Two clicks (source original + Compare button) and you could open a redline version of the changes. Additional default options can be preset.
The Design Sprint Outcomes
In a very short space of time, we arrived at a viable and tested path forward for Compare Cloud, making considerable design improvements to the product along the way. We added new functionality for comparing 1 » many documents and many » many documents, along with a new summary of changes generated by AI.
Additionally, we designed for all touch-points: standalone, Word, and Outlook. We also simplified the iManage (DMS) integration, cleaning up the many legacy names and options for accessing Compare.

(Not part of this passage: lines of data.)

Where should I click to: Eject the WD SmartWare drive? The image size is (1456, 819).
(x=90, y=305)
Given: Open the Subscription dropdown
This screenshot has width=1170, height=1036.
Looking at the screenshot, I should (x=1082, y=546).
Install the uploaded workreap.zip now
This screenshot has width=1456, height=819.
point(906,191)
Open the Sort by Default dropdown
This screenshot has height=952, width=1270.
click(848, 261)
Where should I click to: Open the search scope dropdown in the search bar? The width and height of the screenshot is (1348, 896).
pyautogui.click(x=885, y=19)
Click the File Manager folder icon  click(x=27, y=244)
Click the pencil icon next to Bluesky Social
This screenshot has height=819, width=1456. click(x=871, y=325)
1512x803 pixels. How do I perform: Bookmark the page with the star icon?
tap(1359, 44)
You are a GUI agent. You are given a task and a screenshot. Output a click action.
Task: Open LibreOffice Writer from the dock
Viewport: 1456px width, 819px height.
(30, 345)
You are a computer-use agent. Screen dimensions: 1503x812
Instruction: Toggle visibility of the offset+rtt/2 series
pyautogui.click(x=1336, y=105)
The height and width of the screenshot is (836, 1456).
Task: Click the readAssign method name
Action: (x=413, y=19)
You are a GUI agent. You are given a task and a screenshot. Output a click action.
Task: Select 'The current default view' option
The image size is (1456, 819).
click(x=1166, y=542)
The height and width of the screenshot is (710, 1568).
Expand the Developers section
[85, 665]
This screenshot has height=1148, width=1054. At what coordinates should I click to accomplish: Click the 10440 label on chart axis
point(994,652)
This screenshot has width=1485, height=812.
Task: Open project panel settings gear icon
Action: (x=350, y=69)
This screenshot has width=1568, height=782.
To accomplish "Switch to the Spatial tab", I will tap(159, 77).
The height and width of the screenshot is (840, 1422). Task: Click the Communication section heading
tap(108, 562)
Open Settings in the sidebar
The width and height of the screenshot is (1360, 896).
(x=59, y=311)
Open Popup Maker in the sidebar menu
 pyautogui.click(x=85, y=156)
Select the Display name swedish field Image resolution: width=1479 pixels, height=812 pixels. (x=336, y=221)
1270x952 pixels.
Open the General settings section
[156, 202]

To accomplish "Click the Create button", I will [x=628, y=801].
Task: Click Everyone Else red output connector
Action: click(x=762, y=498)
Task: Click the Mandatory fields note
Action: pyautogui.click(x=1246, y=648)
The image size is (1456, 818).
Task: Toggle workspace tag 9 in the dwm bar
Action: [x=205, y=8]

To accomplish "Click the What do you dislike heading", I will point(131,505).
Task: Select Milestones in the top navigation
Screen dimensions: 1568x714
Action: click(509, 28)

With the comparison engine long established, the development was mostly frontend, building out new bespoke organisms within our new Litera Design System. Constructing the interface was straightforward. A simple viewer application will initially be used to display redlines, but there is a lot more opportunity and focus being given to a new document viewing product in 2024.
Enhanced integrated lawyer workflow
A big focus for Litera in 2024 is to integrate and merge all of the separate products it has acquired through its period of hyper-growth, providing users seamless access to multiple Litera products wherever they are working. Central to this is the Microsoft environment, which is deeply ingrained in large law firms. This means looking at ways for Litera products to show up in this space.
Add-in apps for both Word and Outlook are existing areas where Litera software is accessed; however, the products are largely old VSTO add-ins and are not well integrated with each other.